As a potential cause of liver cancer, hepatitis B and hepatitis C are not to be taken lightly. While often difficult to diagnose, there are several ways that you can combat this dangerous disease and avoid further harm. Here’s your guide to obtaining hepatitis B and C test kits, as well as treatments that you can receive after viewing your hepatitis B and C test results.
Hepatitis B Vs C
Hepatitis B is the world’s most common liver infection. Transmitted via blood-to-blood contact, it is significantly more common than hepatitis C and is a higher cause of liver-related cancer and deaths. What’s more, hepatitis B is also estimated to be between 5-10% more infectious than its counterpart.
While hepatitis B is typically spread from mother to child at birth, hepatitis C is transmitted in various ways, including the sharing of needles, the transfusion of blood, and sexual activities. While hepatitis B can also be spread through these means, this occurs on a less frequent basis than is the case with hepatitis C. Fortunately, both strains of hepatitis can be identified through administered tests. But how do you know whether or not you should take a hepatitis test?
Below are several symptoms that could suggest that you may have hepatitis:
- Hepatitis B
Signs of hepatitis B include abdominal pain, dark urine, a fever, joint pain, nausea, fatigue, and the yellowing of your skin and the whites of your eyes.
- Hepatitis C
The incubation period for a hepatitis C infection can be anywhere between two weeks and six months. While symptoms are rarely present at the time of the initial infection, some may indeed arise, such as dark urine, fatigue, a fever, grey-colored feces, and jaundice.

» Source information:
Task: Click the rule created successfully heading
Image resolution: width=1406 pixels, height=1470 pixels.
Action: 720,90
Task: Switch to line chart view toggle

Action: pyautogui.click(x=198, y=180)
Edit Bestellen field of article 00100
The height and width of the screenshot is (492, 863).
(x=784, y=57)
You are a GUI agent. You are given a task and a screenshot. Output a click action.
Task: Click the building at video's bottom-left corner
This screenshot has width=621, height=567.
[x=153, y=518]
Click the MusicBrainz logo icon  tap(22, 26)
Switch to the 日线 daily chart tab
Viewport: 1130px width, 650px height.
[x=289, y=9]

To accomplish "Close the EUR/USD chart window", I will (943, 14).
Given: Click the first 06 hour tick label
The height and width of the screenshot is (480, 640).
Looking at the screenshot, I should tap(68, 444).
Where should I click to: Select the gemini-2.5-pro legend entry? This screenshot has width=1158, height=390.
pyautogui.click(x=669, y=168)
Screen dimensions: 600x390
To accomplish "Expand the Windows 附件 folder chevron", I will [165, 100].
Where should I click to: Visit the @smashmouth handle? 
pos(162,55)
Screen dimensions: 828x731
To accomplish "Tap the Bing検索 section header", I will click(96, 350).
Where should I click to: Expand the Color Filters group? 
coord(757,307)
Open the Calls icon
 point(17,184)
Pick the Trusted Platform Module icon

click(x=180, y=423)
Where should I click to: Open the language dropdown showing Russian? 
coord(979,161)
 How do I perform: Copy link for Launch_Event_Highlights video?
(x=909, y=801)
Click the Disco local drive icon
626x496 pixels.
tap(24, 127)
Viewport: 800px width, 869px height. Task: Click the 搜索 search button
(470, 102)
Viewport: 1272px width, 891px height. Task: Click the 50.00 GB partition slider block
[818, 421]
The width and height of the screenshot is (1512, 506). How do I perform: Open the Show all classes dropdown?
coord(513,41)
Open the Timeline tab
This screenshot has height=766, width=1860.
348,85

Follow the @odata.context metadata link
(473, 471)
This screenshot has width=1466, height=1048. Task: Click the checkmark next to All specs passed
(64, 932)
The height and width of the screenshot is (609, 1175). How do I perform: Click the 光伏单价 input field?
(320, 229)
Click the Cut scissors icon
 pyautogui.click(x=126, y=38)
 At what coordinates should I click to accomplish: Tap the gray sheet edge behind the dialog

» Check your understanding:
**1.** According to the text on hepatitis B and C, how long can the incubation period for a hepatitis C infection last?
**2.** Reproduce the passage of the hepatitis text between "As a potential" and "C test results.", inclusive.

» Solutions to the tasks:
**1.** Between two weeks and six months.

**2.**
As a potential cause of liver cancer, hepatitis B and hepatitis C are not to be taken lightly. While often difficult to diagnose, there are several ways that you can combat this dangerous disease and avoid further harm. Here’s your guide to obtaining hepatitis B and C test kits, as well as treatments that you can receive after viewing your hepatitis B and C test results.